Large RNA Molecules
Three-dimensional structural studies of large RNAs (>50 nucleotides) are a particularly difficult task, notes Michael Summers, Ph.D., Howard Hughes professor at the University of Maryland, Baltimore. “Historically, x-ray crystallography has been the approach of choice for investigating the 3-D structure of biomolecules, but RNAs do not yield easily to this technology. Largve RNAs are negatively charged on their exterior and tend to be heterogeneous in terms of their conformation, all of which means they don’t form good crystals.”
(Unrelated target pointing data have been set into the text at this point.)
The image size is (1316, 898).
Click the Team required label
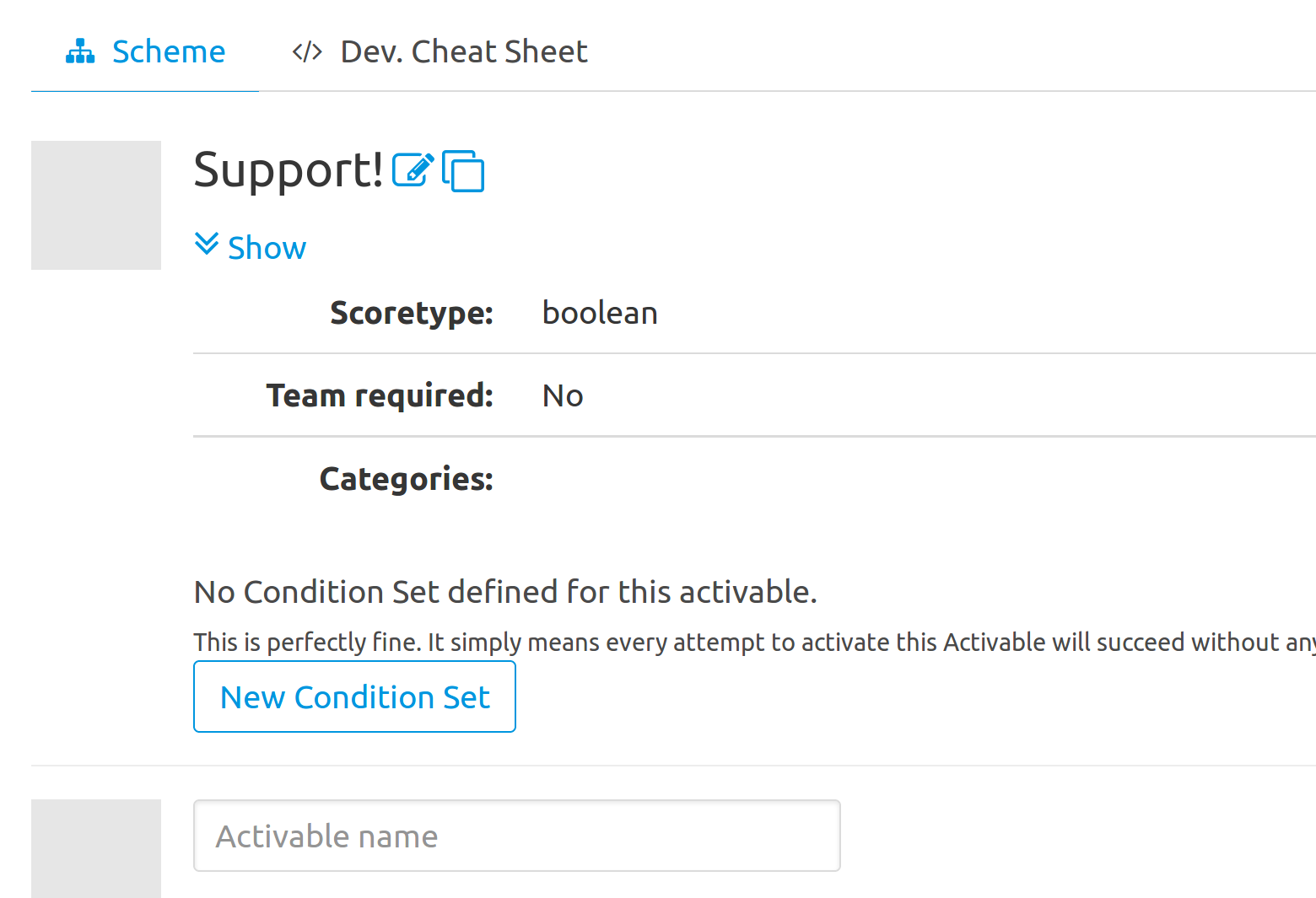380,395
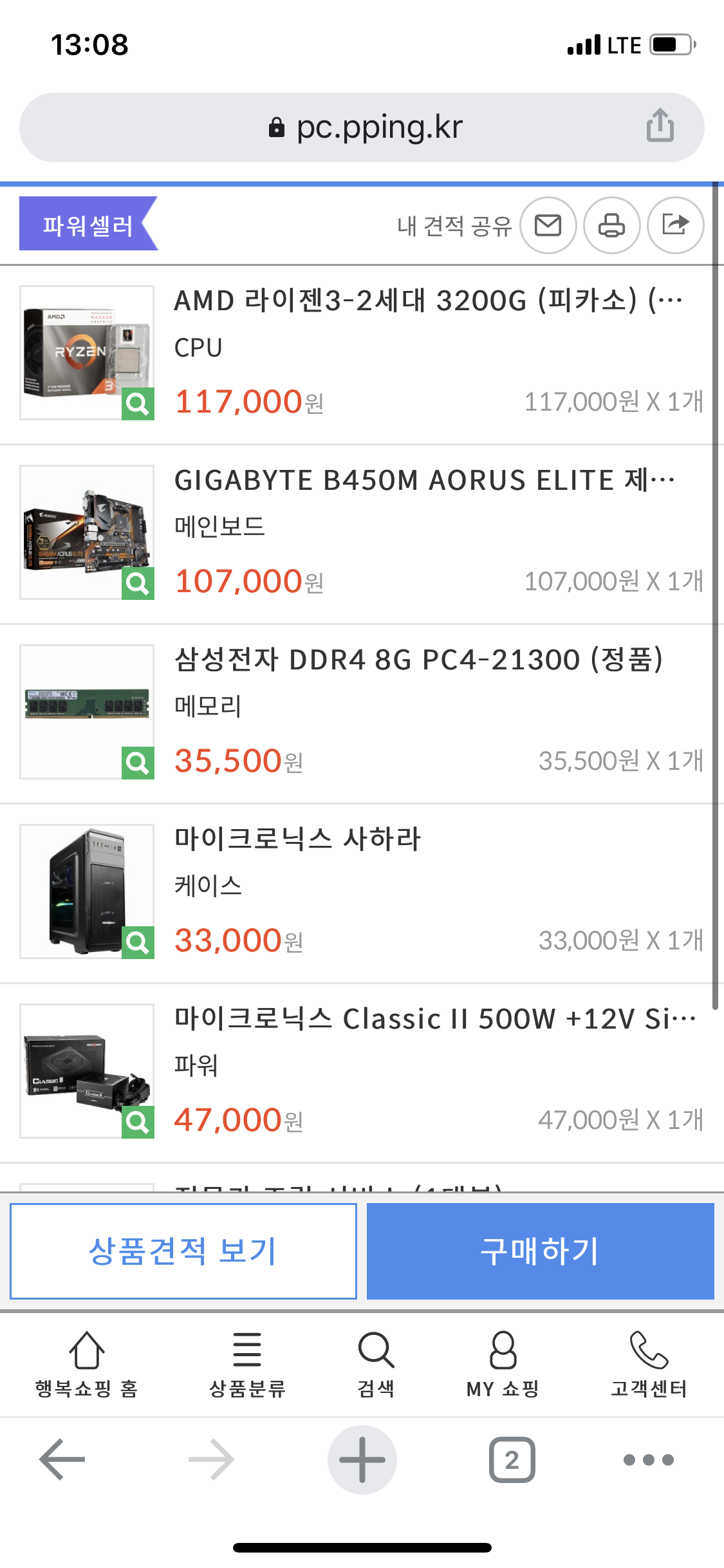724x1568 pixels.
Task: Zoom the Ryzen CPU image via magnifier
Action: 138,404
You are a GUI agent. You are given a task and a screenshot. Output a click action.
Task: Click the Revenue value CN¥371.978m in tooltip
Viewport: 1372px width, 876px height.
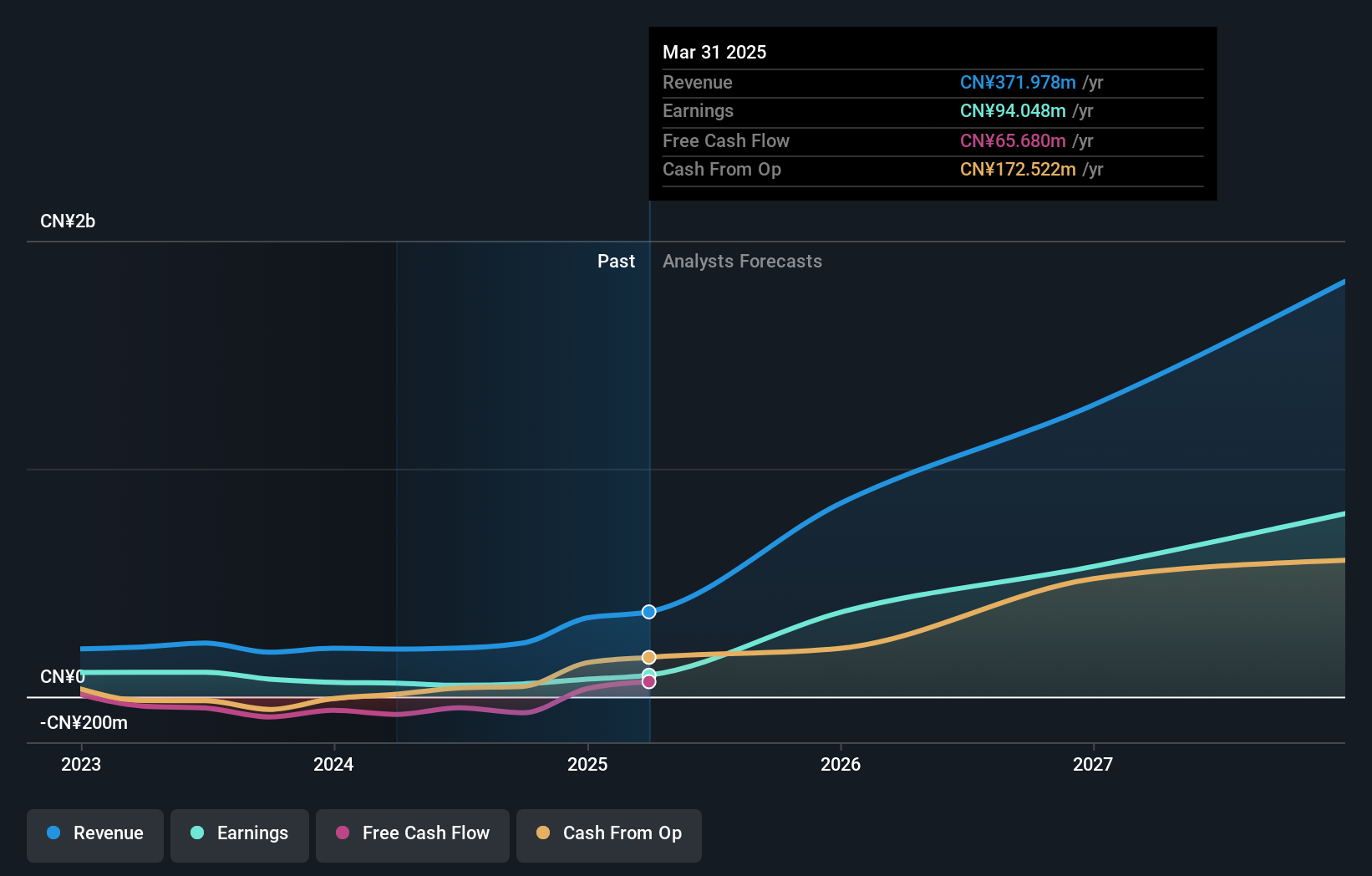1018,83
RNAs are quite a different target as compared to protein molecules, which are much more easily analyzed through crystallographic techniques. In national data banks there are many more protein structures available than large RNA structures. To expand this slim catalog, one could employ nuclear magnetic resonance for the analysis, but this is also a problematic approach for the large RNAs.
While proteins contain approximately 20 amino acids, there are only four basic nucleotide building blocks in RNA. This means that while the spectral NMR signals are well defined for protein molecules, they crowd together for the RNA molecules, with much overlapping, making the data difficult to interpret.
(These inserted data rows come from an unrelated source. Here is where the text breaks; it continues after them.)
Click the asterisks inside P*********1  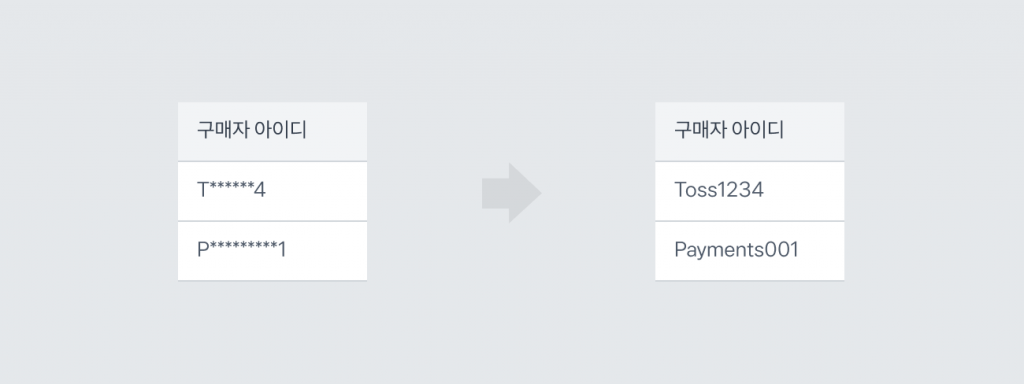point(243,246)
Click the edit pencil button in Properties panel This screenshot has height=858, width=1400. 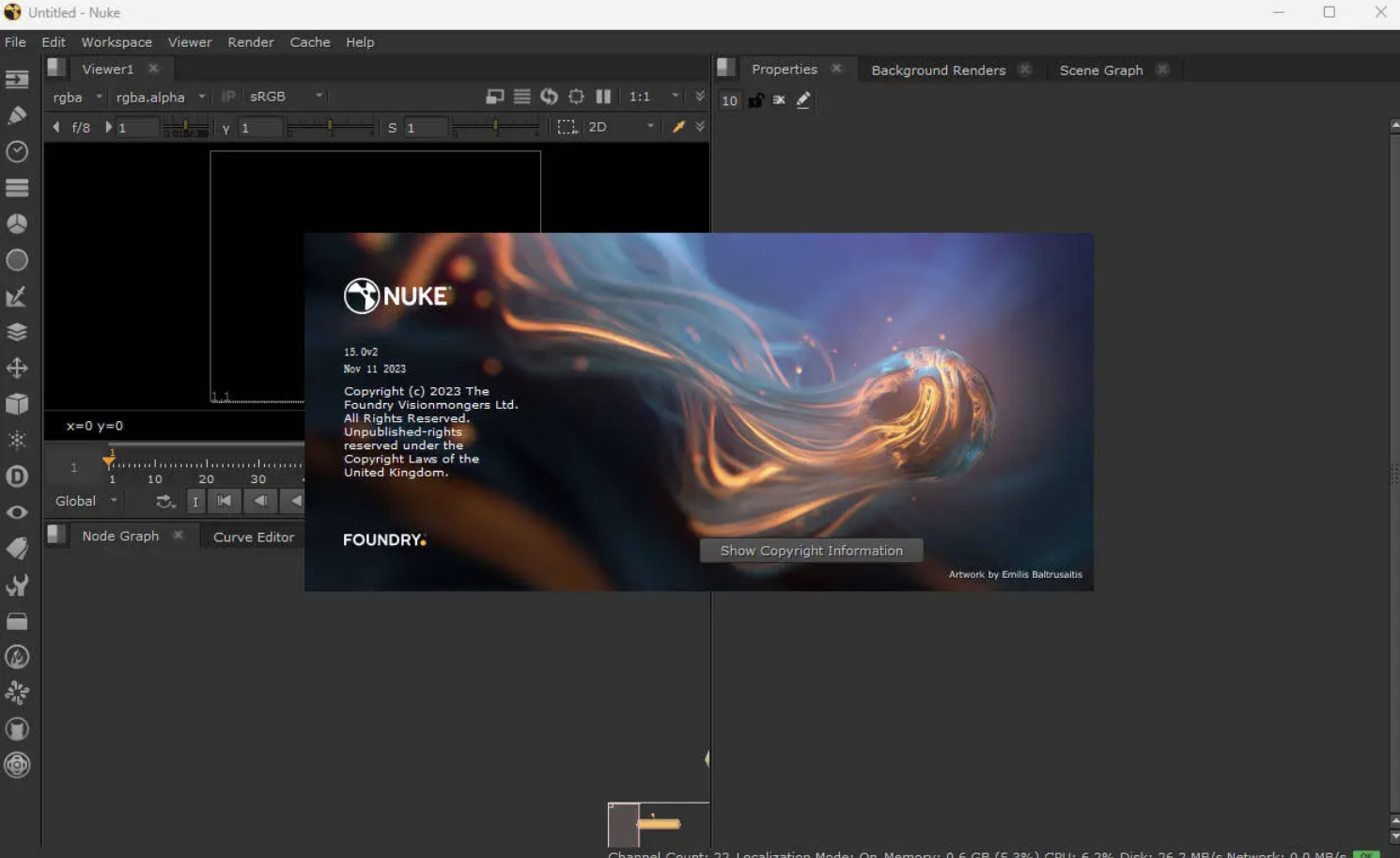(803, 101)
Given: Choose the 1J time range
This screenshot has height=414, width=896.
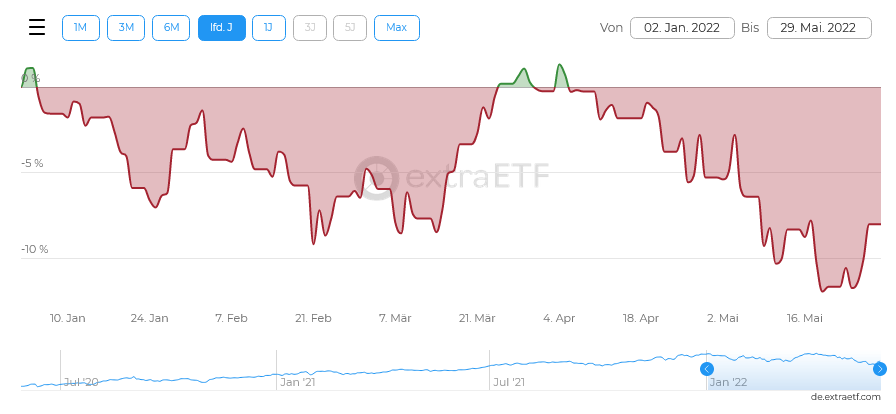Looking at the screenshot, I should coord(268,28).
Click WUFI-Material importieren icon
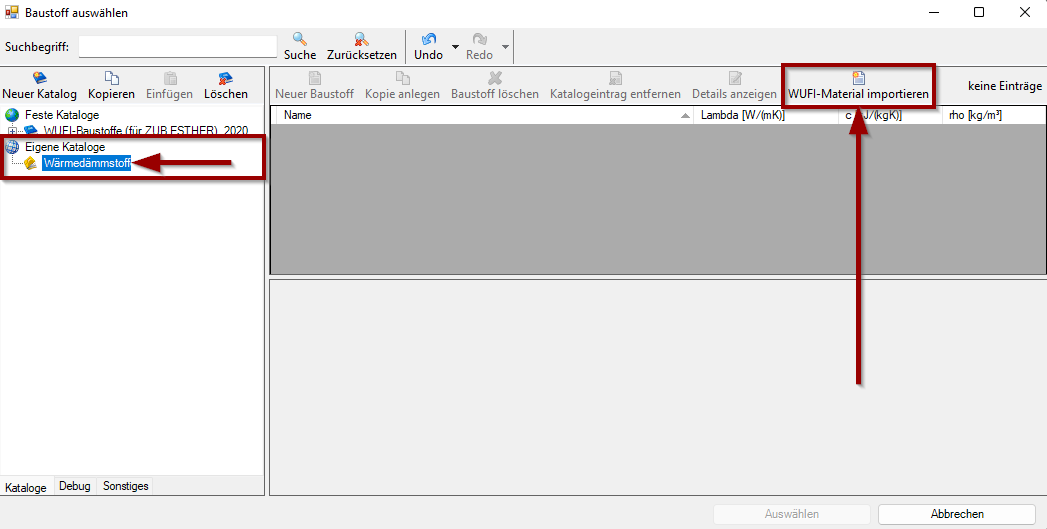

In nucleic acid NMR investigations, one must rely on aromatic signals for information since the repeated ribose molecule is too homogeneous. Because of the reliance on these ring structures, the use of C13 isotopes is not effective. For this reason, Dr. Summers’ group turned to another strategy.
“We rely on an older technique, that is, using 2-D spectra with duterated nucleotides,” continues Dr. Summers. “We can duterate specific nucleotides to improve our resolution. NMR is very good for obtaining local structural information regarding the location of hydrogen atoms. This works well with proteins, but with nucleic acids it is more difficult, since the hydrogen atoms are sequestered in the middle of the helices and not easily resolvable. So we combine the high-resolution NMR with low-resolution global structural data from cryoelectron tomography.”
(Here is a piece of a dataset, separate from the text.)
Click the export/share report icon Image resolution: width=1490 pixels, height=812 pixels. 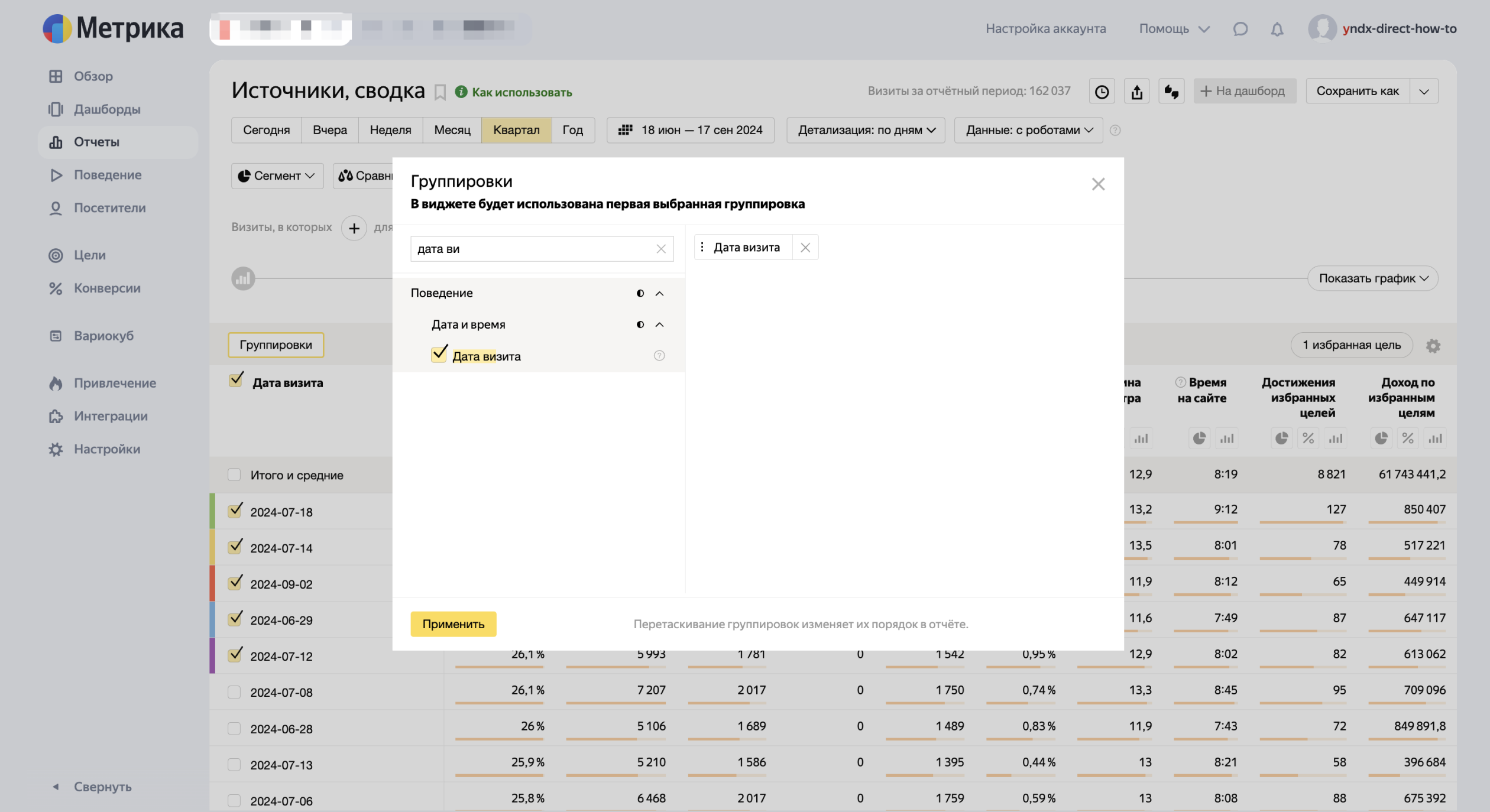(1136, 92)
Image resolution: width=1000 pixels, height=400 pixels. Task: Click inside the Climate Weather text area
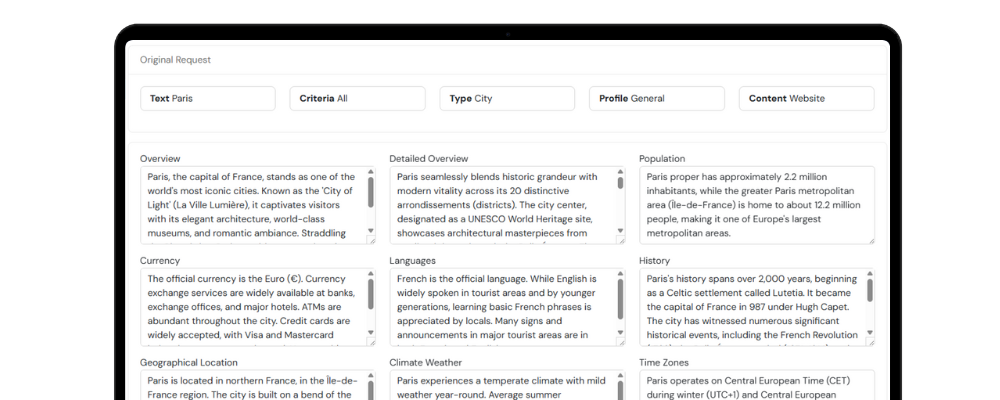500,387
Dr. Summers is particularly concerned with how viral genomes assemble in the cell, and for addressing the replication cycle of HIV, a knowledge of the 3-D relationships of the RNA and protein molecules is essential. Dr. Summers argues that the regulation of the assembly process is guided by a specific, highly conserved region within the RNA genome. Antiretroviral drug design depends on a detailed understanding of the 3-D structure of the HIV RNA and protein molecules.
“At present, we don’t know how the assembly process works at the atomic level. However, we are aware that all of the regulation of replication is guided by genes in the 5´ untranslated portion of the genome,” Dr. Summers adds.
It is known that during the process of retrovirus assembly, RNA plays many different roles, as it must be spliced and packaged in a variety of ways in order to produce functional viral particles. Dr. Summers’ investigations are focused on basic science at this point, but it is clear that in the future these finding will contribute to new therapeutics for the control of RNA viral-based diseases.